Et; sans elles, qui se souviendrait aujourd'hui de la Goulue, de Jane
Avril, d'Yvette Guilbert, de May Belfort, de May Milton, de l'humoriste
Caudieux et de tant d'autres ?
Lautrec va fixer à jamais l'éphémère de la
vie nocturne. Loin de se limiter qu'au seul monde du spectacle, Lautrec
fera des affiches pour des frontispices de livres, tel "Babylone
d'Allemagne", pour certains artisans comme le photographe Sescau,
ou sur le monde du cyclisme avec "La chaîne Simpson".
La condition indispensable de toute affiche et de créer un choc.
De grands artistes se sont employés à cette technique.
Retenons Daumier, Chéret, Steinlein, qui ont usé des mêmes
méthodes pour leur oeuvre peinte et leurs affiches. Lautrec a su
innover l'affiche par l'acuité de son regard et son sens de la
synthèse liés à une technique éblouissante,
mais surtout inventive. "Personne ne reverra le prodige qu'aura fait
éclater sur les murs de Paris, à la fin du siècle
dernier, l'apparition des affiches de Lautrec", témoigne Thadée
Natanson qui dirige alors avec son frère la "Revue Blanche",
publication qui va, durant dix ans, se partager avec le "Mercure
de France" la tâche de faire de leurs journaux une tribune
des avant-gardes. Cette tribune est un tremplin pour l'oeuvre de Lautrec
et pour bien d'autres artistes. Déjà passionné par
la gravure, c'est tout naturellement que Lautrec s'oriente vers l'affiche,
guidé par Pierre Bonnard dont l'affiche "France Champagne",
1891, venait de remporter un vif succès. "Avec Lautrec et
ses affiches, c'est l'art qui descend dans la rue", déclare
Thadée Natanson.
Le véritable phénomène pour l'histoire de l'art
vient de l'engouement du public pour les affiches de Lautrec. Pour la
première fois peut-être le public alla droit vers une forme
d'art considérée d'avant-garde, alors que nombre d'artistes,
critiques et collectionneurs n'avaient que répulsion pour les compositions
insolites de Lautrec, ses procédés picturaux comme la crudité
des visages ou la déformation voulue pour rendre la figure plus
expressive. L'affiche pour le "Moulin Rouge" est la première
affiche moderne, véritable oeuvre d'art que les collectionneurs,
très vite, recherchent, allant jusqu'à les faire décoller
des murs où elles sont apposées. Zola dans "L'Oeuvre"
(1886) montre des jeunes peintres qui, rue de Seine, insultent l'Académie
des beaux-arts tandis qu'une "affiche tirée en trois couleurs",
servant de réclame à un cirque, leur fait pousser des cris
d'admiration.

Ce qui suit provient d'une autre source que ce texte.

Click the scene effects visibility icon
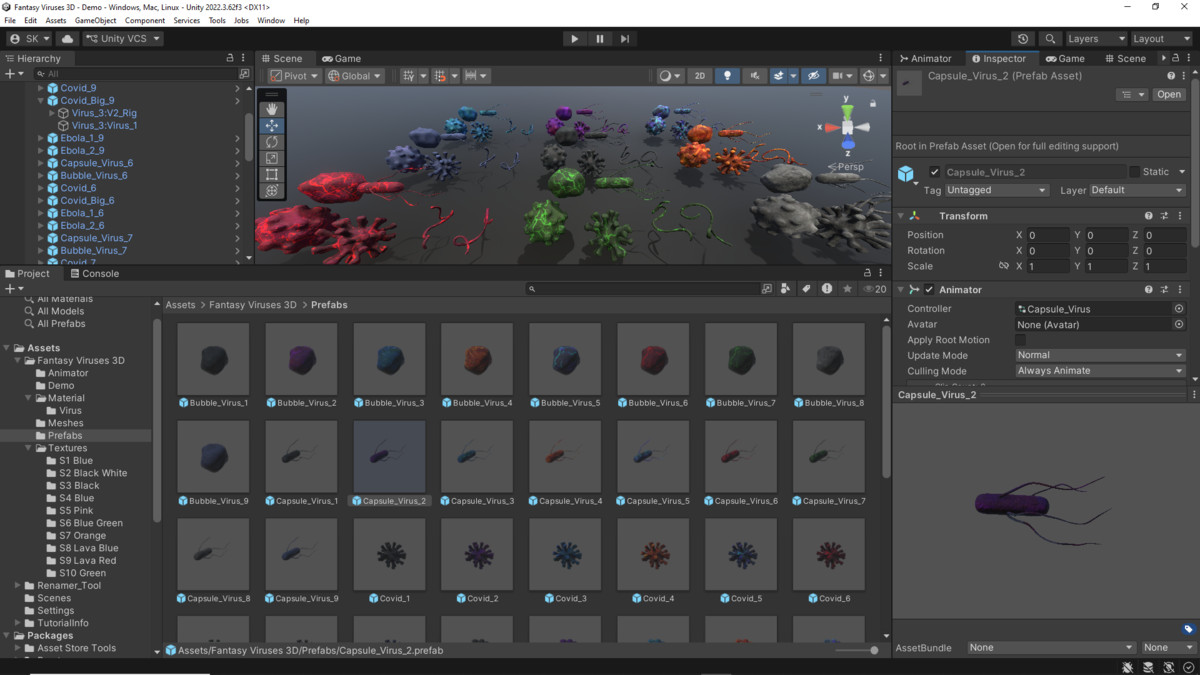The height and width of the screenshot is (675, 1200). pyautogui.click(x=781, y=75)
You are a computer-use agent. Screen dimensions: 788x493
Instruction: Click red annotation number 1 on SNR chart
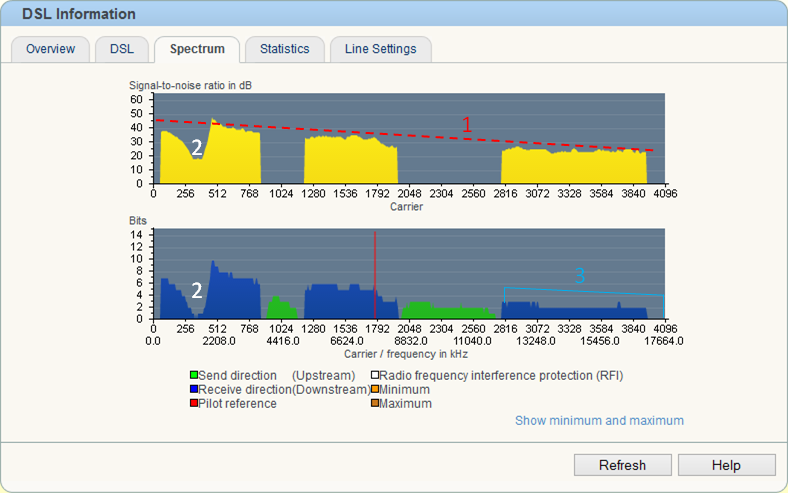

Félix Fénéon, dans la revue anarchiste
"Le Père peinard", exhorte ses lecteurs à arracher
les plus belles affiches des murs de Paris pour "se procurer de la
peinture plus harf que les croûtes au jus de réglisse qui
font la jubilation des trous du cul de la honte".
Une affiche de Chéret de la même période paraît
comme trop convenue à côté des compositions surprenantes
de Lautrec. Avec des affiches comme "Moulin Rouge" ou "Divan
Japonais", on a une vision de la modernité en art.

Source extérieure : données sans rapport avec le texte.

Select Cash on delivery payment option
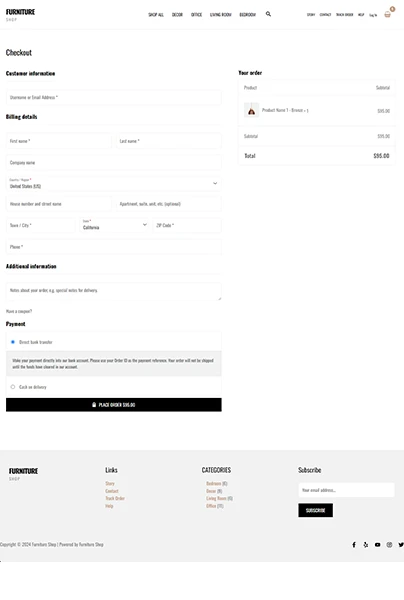coord(13,387)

Quand Lautrec arrive tôt le matin chez ses imprimeurs, Chaix, Ancourt
ou le père Cotelle. Il se débarrasse de sa veste, enfile
un tablier et participe au tirage des essais, dessinant de nouvelles figures
sur les pierres avec une fermeté de traits remarquable, trouvant
de saisissants raccourcis par la manière ramassée et elliptique
de décrire une scène en mouvement. Incroyable résistance
physique de cet homme qui possède, en dépit d'excès
sans fin, une sûreté de la main qu'il conservera presque
jusqu'au terme de sa vie.
Lautrec procède toujours de la même façon, "affaire
de teknick" disait-il souvent d'un ton blagueur. Il débute
par un dessin préparatoire au fusain, fait des cartons peints avec
une peinture très diluées à l'essence qui rend plutôt
un effet d'aquarelle. Puis vient le passage sur les pierres lithographiques.

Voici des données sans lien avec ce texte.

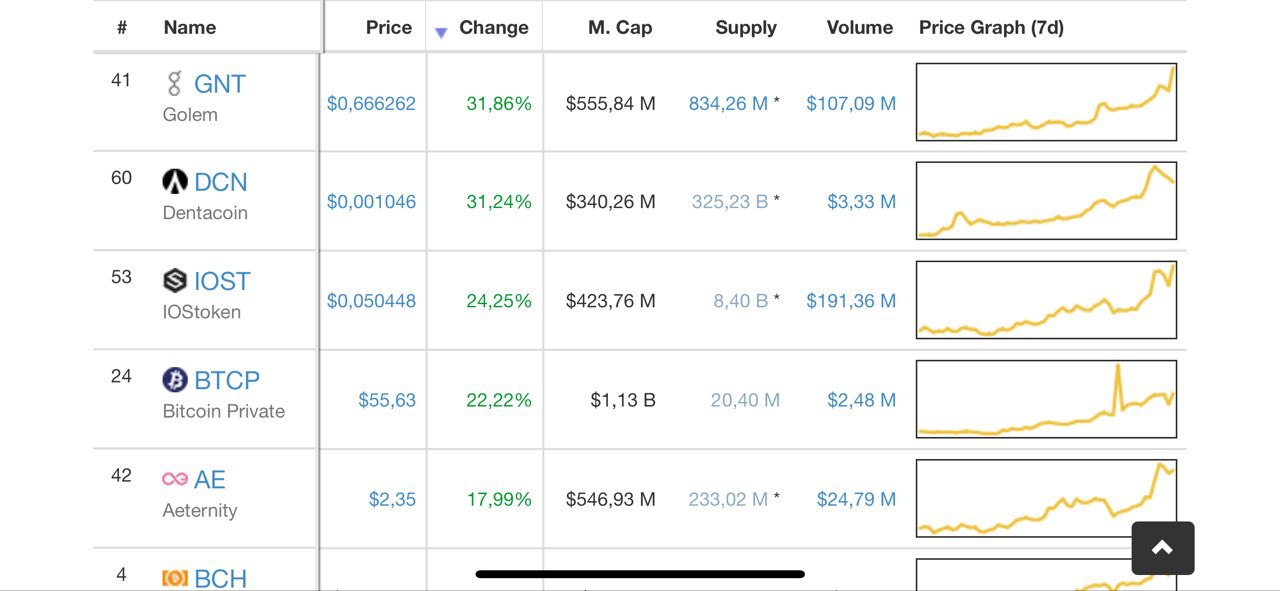Click the BCH orange logo icon
The width and height of the screenshot is (1280, 591).
click(175, 578)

exemple de trois étapes pour
l'affiche "Caudieux" :

Dès ses premières affiches, Lautrec innove. Il réduit
le spectre des couleurs au jaune, au rouge, au bleu et au noir. Les noirs
de Lautrec sont extraordinaires. Il va du reste en faire la base de ses
affiches qui sont aussi la synthèse de son art. Il obtient des
verts olive particulièrement profonds, fruits de savants mélanges
d'encres dont il fera grand usage pour la lettre. Lautrec emploie aussi
une technique utilisée par de nombreux affichistes : le crachis.
C'est une pluie fine d'encre faite à partir d'un couteau que l'on
passe sur une brosse à dents encrée. Grand admirateur des
maîtres de l'estampe japonaise, Lautrec avait retenu de leurs oeuvresqu'il
était possible d'obtenir avec "des couleurs simples et juxtaposées,
des résultats aussi francs qu'avec des couleurs nombreuses et superposées".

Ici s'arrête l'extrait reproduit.